Three Advantages of Cloud-based EHR Systems
Documenting encounters is a crucial part of medical care. Unfortunately, it can be laborious to keep records clear and updated when you have hundreds or even thousands of patients coming in and out at any given time.
Electronic health records, or EHR, allow the management to simplify recording of patient data. The software contains standard medical and clinical data accrued in one medical care provider's office, including comprehensive patient history.
Automating the documentation process gives medical staff more time to focus on actual care practices. Aside from streamlined workflows, cloud-based EHR systems also offer three main advantages that practices should be aware of and capitalize on.
Advantages of Cloud-Based EHR
Security is a common concern when attempting to harness the power of the cloud. However, it is actually more secure when data is stored in a cloud as opposed to being managed through a server-based system. In fact, when an EHR is server-based, it is prone to human errors and physical glitches that may ultimately cause downtime. During downtime, practices run the risk of system collapse because of the inability to access critical patient information for the duration of time the server is offline.
Privacy is another advantage of cloud-based EHR systems that could prove especially useful for medical practices. Patient information that is kept and managed through the cloud is subject to comparable privacy standards as traditional patient records. Through cloud-based EHR systems, facilities including primary hospitals and local healthcare centers need not worry about keeping confidential patient information at their physical locations. It reduces the risk of patient information getting stolen, misplaced, and eventually misused.

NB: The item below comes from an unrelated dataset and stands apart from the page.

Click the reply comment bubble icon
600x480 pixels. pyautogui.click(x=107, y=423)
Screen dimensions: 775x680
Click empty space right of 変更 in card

Cost-efficiency is the third main advantage of using the cloud for your EHR. Perhaps one of the biggest challenges to using server-based systems is the upfront cost of EHR implementation. Because server-based systems require integration of proprietary hardware and software across the existing medical infrastructure, some systems can cost up to $50,000 or more just to lift off the ground. There are additional fees including licensing, maintenance, and frequent software updates. Cloud-based EHR systems do not involve any hardware installation or licensing costs.
Finding the Right EHR
A common pitfall of choosing an EHR is the failure to focus on the most important aspect of the decision - user interface. You'd want to find an EHR system with an easy-to-use interface that requires minimal workforce reeducation. Find an EHR that is built with functionality and workflow in mind. Design is a key factor since it is what you and your workforce will see and use every day.
The great thing about a cloud-based EHR is that you can fully customize it to meet your specific needs. So whether you're running a primary hospital or a small medical office, there is an EHR that will help streamline your recording process.